Elman network

An Elman network , also Simple recurrent network ( SRN ), in German simple recurrent network , is a simple artificial neural network that is able to implicitly process temporal dependencies of inputs through existing feedback from edges between the artificial neurons . This network architecture is named after Jeffrey L. Elman , who proposed this structure in 1990 .

An artificial neural network is a model from neuroinformatics that is motivated by biological neural networks . Artificial neural networks can learn tasks and are often used where explicit modeling of a problem is difficult or impossible. Examples are face and speech recognition .

Limitations of Simple Models

Many models of artificial neural networks either have no possibility of processing time dependencies of input data or they require a history of inputs through an input window . A Time Delay Neural Network is such a network that explicitly represents the time component of a data stream through the use of windowed inputs.

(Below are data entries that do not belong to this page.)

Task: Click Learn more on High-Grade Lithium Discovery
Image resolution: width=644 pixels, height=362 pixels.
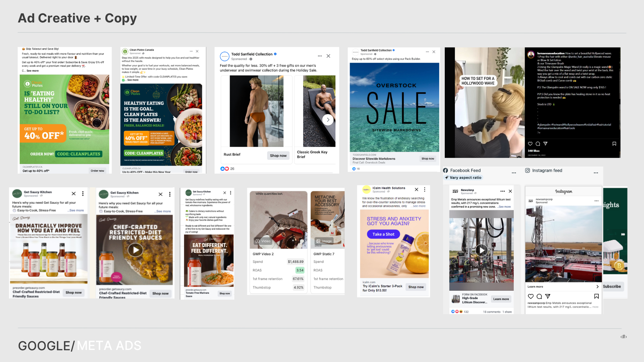Action: click(x=501, y=299)
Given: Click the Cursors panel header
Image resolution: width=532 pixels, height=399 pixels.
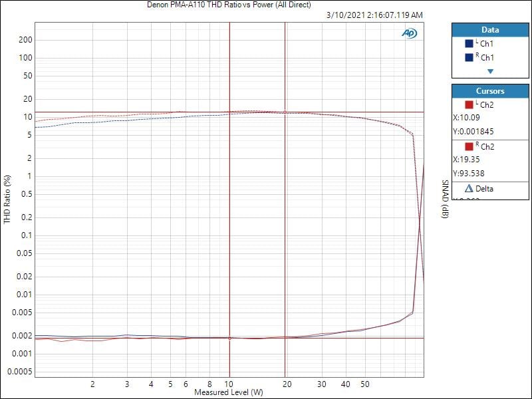Looking at the screenshot, I should [490, 91].
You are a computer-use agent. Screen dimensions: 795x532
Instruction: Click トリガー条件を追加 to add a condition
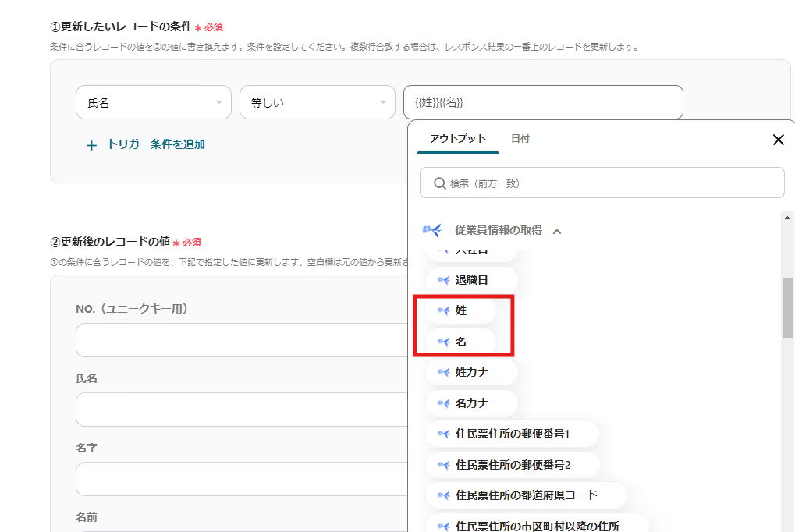[146, 144]
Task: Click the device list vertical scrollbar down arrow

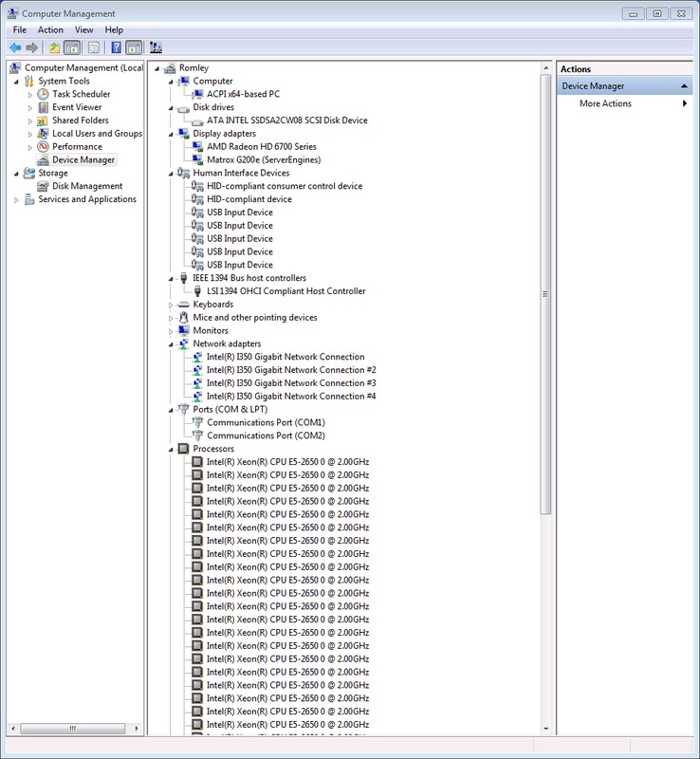Action: point(545,728)
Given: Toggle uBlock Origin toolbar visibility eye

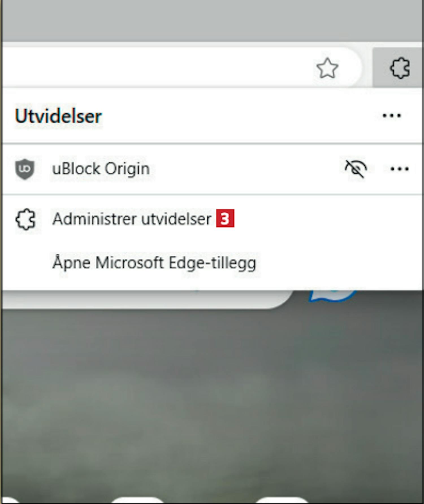Looking at the screenshot, I should (356, 169).

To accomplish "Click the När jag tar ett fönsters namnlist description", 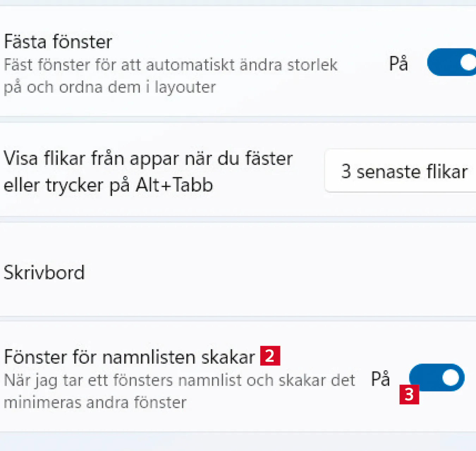I will click(x=179, y=380).
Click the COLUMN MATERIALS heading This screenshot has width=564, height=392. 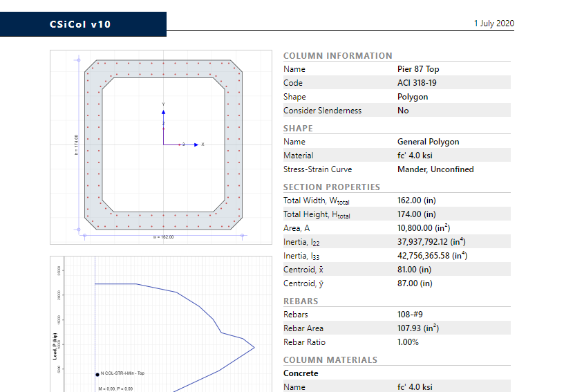330,360
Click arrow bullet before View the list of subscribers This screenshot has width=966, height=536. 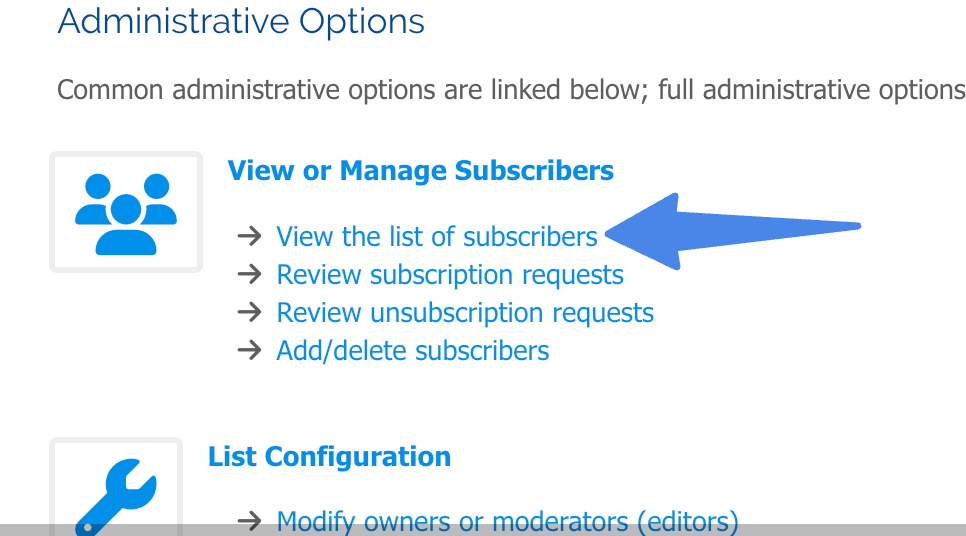tap(250, 236)
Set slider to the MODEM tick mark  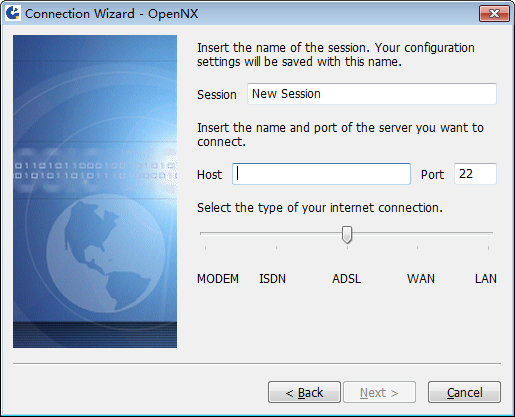click(x=205, y=248)
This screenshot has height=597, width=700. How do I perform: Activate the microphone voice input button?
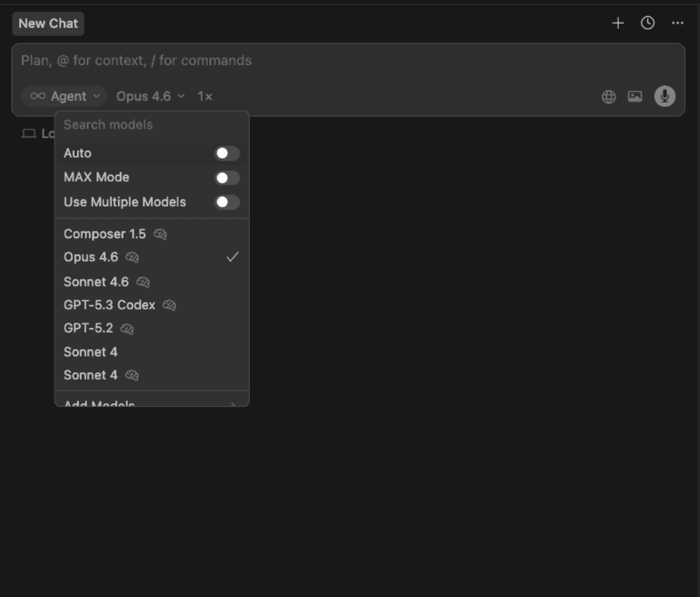tap(664, 96)
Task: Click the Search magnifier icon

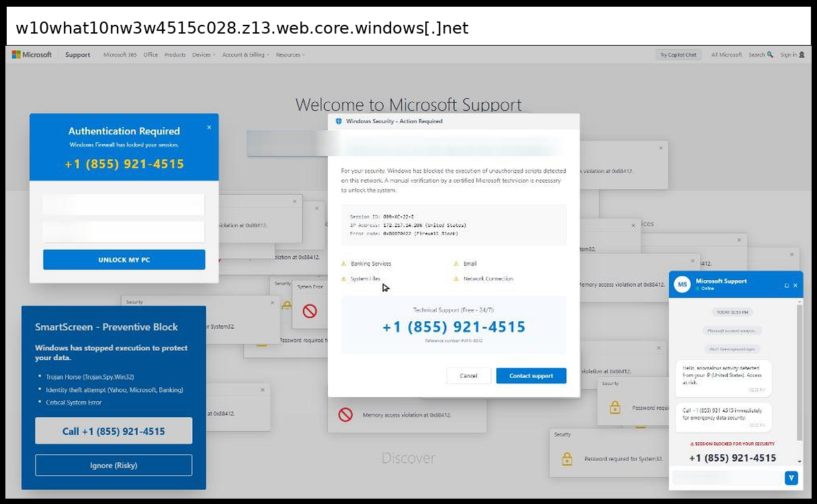Action: 770,55
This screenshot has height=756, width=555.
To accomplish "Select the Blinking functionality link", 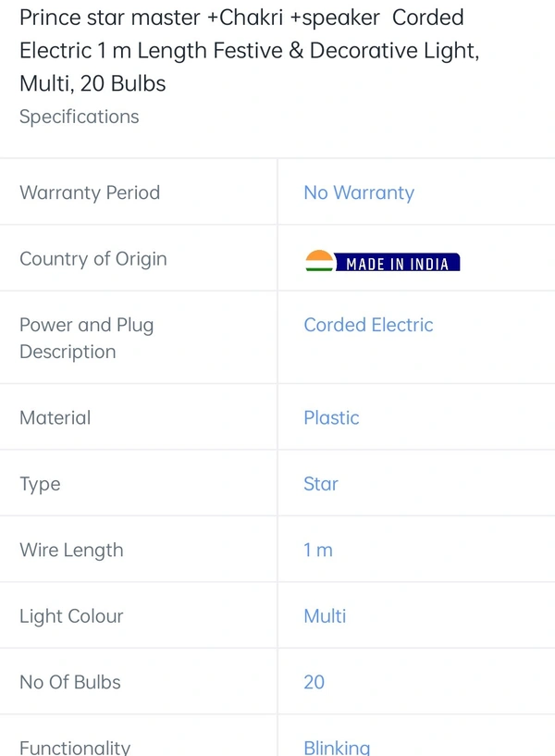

The parallel presentation of inputs from different points in time has various restrictions. For example, a window with a constant length is unsuitable for signals that have a variable length in time. Among other things, this is a hindrance in speech recognition , since words consist of different lengths of syllables . From the perspective of biological abstraction, there is no biological motivation for the parallel creation of input data of different time steps.

structure

Artificial neural network with a layer with direct feedback

To avoid these problems, Elman proposes a simple structure that has a temporal memory by means of feedback . The network has two layers of neurons , a hidden layer and an output layer. The outputs of the hidden layer are stored in the so-called "context cells". For each neuron of the hidden layer there is a cell that stores the past output of the neuron. The edge contains the constant weighting of 1.

The neurons of the hidden layer contain the input data and their past outputs via the context cells as input. In his work Elman shows that this network structure is implicitly able to process longer input streams invariably over time. The output layer only takes on the mapping of the internal representation of the hidden neurons.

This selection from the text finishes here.